--- start ---

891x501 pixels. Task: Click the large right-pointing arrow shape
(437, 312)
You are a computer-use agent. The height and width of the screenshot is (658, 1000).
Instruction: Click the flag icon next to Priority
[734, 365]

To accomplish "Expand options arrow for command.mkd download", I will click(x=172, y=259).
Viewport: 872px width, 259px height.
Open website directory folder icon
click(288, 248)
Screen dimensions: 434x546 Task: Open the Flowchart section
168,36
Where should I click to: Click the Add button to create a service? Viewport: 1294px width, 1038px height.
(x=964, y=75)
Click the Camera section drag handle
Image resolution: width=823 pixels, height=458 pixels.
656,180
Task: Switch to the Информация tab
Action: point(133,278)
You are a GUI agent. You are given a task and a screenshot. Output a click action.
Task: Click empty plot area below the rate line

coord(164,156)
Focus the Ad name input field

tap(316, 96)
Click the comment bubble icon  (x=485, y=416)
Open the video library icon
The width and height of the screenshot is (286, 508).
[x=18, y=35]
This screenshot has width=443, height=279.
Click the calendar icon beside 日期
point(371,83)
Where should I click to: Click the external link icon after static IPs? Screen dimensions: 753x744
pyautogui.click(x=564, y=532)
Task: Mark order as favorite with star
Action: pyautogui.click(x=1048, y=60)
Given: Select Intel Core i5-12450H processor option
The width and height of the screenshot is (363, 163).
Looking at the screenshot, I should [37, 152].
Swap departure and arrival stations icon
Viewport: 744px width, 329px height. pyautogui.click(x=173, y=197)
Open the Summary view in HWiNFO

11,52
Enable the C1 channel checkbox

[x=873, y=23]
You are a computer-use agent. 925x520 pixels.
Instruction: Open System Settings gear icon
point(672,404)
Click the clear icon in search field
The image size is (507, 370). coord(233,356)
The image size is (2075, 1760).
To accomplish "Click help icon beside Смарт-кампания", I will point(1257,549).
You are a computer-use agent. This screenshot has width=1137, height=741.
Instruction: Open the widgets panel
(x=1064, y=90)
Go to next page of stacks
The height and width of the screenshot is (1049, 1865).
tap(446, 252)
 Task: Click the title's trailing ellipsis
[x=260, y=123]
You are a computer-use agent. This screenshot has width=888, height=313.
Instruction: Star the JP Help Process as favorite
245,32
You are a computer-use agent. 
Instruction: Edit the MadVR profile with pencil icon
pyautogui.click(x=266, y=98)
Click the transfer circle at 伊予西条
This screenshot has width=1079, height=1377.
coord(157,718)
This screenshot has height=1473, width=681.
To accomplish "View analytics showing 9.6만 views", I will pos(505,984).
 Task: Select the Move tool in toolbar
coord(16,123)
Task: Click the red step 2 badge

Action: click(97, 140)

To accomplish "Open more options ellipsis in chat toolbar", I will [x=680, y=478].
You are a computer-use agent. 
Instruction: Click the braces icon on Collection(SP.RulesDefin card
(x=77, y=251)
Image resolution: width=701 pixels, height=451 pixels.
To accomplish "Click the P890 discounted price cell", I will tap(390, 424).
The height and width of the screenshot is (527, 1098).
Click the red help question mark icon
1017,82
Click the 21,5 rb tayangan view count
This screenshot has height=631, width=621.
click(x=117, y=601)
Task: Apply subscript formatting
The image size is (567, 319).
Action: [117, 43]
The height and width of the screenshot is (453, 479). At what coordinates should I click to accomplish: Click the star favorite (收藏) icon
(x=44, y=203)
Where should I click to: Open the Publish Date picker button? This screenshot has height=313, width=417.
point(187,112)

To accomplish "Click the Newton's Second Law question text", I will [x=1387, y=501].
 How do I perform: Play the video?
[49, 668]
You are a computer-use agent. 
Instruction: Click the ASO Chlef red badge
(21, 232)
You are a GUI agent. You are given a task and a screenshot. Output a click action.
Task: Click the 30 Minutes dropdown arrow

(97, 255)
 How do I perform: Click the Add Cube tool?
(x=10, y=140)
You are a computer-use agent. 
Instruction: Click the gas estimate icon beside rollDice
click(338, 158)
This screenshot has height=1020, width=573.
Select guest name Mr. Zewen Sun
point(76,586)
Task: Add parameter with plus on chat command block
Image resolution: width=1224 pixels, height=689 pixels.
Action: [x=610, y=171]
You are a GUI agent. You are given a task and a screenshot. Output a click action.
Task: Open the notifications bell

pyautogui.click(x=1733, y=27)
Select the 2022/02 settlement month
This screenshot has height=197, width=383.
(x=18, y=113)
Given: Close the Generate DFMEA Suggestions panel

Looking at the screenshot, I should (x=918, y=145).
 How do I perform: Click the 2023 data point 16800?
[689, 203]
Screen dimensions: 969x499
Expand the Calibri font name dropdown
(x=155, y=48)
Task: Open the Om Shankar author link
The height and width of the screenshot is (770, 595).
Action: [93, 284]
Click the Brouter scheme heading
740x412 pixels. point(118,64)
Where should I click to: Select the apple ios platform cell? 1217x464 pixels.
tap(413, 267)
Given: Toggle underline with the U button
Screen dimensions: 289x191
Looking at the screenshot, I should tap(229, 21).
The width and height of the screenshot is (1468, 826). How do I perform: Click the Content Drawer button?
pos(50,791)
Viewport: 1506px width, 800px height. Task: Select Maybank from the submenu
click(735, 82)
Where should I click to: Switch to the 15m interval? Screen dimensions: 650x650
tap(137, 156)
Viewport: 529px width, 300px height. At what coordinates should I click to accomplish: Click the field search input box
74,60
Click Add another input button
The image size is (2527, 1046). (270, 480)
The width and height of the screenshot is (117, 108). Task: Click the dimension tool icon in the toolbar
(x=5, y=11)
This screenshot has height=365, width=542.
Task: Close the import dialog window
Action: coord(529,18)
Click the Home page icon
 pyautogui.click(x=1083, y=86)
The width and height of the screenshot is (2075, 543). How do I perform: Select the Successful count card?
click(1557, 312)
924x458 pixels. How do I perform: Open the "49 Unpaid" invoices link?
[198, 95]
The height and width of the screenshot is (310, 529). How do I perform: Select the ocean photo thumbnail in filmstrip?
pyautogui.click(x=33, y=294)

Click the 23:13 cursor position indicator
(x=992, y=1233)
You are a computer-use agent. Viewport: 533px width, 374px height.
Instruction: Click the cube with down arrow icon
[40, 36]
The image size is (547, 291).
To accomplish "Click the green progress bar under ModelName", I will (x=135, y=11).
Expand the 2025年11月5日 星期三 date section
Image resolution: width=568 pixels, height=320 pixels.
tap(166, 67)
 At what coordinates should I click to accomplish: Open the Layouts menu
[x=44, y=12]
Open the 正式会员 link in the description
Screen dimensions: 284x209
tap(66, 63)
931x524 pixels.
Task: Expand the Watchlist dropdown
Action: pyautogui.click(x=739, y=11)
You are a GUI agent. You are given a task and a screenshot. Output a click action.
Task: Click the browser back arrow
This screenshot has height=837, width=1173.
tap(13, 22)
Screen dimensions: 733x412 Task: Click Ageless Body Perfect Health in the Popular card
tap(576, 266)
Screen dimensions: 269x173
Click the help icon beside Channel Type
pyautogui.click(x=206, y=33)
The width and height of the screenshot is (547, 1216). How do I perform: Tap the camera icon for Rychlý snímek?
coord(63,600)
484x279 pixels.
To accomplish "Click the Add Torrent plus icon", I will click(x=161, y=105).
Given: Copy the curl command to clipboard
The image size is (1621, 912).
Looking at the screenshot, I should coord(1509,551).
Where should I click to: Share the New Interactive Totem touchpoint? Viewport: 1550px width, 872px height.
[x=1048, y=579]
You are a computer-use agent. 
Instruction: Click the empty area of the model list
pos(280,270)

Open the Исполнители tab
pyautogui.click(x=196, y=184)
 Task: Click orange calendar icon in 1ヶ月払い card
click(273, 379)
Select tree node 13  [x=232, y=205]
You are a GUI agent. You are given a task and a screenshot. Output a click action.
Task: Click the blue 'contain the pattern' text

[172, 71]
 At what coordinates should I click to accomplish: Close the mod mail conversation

--- end ---

▶ _SET PROBLEM_:
In the listing, from its first line through the line containing "point(672,404)", inclusive, swap every "Instruction:" for "Goal:" and leave everything else unchanged.

▶ _COMPLETE ANSWER_:
891x501 pixels. Task: Click the large right-pointing arrow shape
(437, 312)
You are a computer-use agent. The height and width of the screenshot is (658, 1000).
Goal: Click the flag icon next to Priority
[734, 365]

To accomplish "Expand options arrow for command.mkd download", I will click(x=172, y=259).
Viewport: 872px width, 259px height.
Open website directory folder icon
click(288, 248)
Screen dimensions: 434x546 Task: Open the Flowchart section
168,36
Where should I click to: Click the Add button to create a service? Viewport: 1294px width, 1038px height.
(x=964, y=75)
Click the Camera section drag handle
Image resolution: width=823 pixels, height=458 pixels.
656,180
Task: Switch to the Информация tab
Action: point(133,278)
You are a GUI agent. You are given a task and a screenshot. Output a click action.
Task: Click empty plot area below the rate line

coord(164,156)
Focus the Ad name input field

tap(316, 96)
Click the comment bubble icon  (x=485, y=416)
Open the video library icon
The width and height of the screenshot is (286, 508).
[x=18, y=35]
This screenshot has width=443, height=279.
Click the calendar icon beside 日期
point(371,83)
Where should I click to: Click the external link icon after static IPs? Screen dimensions: 753x744
pyautogui.click(x=564, y=532)
Task: Mark order as favorite with star
Action: pyautogui.click(x=1048, y=60)
Given: Select Intel Core i5-12450H processor option
The width and height of the screenshot is (363, 163).
Looking at the screenshot, I should [37, 152].
Swap departure and arrival stations icon
Viewport: 744px width, 329px height. pyautogui.click(x=173, y=197)
Open the Summary view in HWiNFO

11,52
Enable the C1 channel checkbox

[x=873, y=23]
You are a computer-use agent. 925x520 pixels.
Goal: Open System Settings gear icon
point(672,404)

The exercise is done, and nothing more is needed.